A Taiwanese university has unveiled record-breaking flexible topology switchless and high-density node supercomputers, according to a report Wednesday.
The CK-Star was produced by linking eight computers without switches, breaking the performance efficiency record held by Intel Inc., the Taiwan Today said.
The GS-R22PHL, when equipped with four Intel Xeon Phi coprocessors, can perform at 3.7 teraflops, or 3.7 trillion floating-point operations per second, the world’s highest computing power for a single-node server and comparable to 10 conventional servers.
The CK-Star was developed by Hwang Chi-chuan, director of the Supercomputing Research Center at National Cheng Kung University in Tainan, and Deng Yuefan, a visiting scholar who serves as professor at Stony Brook University in New York and researcher at the National Supercomputer Center in Jinan, mainland China’s Shandong Province.

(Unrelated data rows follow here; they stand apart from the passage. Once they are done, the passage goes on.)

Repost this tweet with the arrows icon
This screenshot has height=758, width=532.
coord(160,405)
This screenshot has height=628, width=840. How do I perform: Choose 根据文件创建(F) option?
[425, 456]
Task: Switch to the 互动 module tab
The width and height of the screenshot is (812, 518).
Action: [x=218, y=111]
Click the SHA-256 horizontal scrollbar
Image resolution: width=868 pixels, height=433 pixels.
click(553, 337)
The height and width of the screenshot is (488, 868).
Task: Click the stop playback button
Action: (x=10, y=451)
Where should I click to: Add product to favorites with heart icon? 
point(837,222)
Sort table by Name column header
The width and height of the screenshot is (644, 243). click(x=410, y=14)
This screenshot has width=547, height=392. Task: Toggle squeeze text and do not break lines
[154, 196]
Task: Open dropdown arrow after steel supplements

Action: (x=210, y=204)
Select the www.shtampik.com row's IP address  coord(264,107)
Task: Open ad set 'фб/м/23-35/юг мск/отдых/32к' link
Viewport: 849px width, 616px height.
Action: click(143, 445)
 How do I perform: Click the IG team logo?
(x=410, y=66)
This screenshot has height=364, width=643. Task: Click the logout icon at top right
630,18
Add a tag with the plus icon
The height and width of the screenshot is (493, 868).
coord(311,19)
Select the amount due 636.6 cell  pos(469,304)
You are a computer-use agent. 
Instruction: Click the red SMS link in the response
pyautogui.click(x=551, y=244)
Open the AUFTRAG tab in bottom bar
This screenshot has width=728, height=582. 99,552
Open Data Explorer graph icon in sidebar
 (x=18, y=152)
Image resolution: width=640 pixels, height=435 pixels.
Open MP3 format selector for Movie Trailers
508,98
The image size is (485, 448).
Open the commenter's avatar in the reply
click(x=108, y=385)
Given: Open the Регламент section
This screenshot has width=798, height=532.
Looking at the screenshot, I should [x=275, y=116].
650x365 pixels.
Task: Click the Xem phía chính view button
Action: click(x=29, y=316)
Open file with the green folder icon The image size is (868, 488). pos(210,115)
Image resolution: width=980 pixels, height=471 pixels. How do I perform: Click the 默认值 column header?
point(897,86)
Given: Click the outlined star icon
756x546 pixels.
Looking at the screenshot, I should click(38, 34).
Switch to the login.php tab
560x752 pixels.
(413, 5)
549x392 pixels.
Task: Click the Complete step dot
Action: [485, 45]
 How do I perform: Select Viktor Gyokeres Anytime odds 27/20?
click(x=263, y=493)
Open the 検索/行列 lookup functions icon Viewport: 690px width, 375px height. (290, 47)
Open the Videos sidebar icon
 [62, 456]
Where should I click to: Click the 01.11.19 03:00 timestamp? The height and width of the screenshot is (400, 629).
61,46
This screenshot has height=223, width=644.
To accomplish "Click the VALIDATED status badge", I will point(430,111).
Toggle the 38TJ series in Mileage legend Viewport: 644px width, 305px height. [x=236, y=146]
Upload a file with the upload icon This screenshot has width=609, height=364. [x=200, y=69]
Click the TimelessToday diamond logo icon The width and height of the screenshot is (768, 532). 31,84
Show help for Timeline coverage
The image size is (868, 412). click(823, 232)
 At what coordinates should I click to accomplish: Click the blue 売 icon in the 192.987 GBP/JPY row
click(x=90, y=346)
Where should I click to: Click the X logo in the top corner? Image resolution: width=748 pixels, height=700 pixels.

The GS-R22PHL was jointly created by the university and New Taipei City-based Gigabyte Technology Co.
“Traditional cluster-based supercomputers require switches to control the nodes and inter-nodal communication,” Hwang was quoted as saying. “The drawback is when the number of nodes increases, the switches may become a performance bottleneck. CK-Star does not require switches, thus breaking through this bottleneck and allowing for limitless expansion of computing nodes.”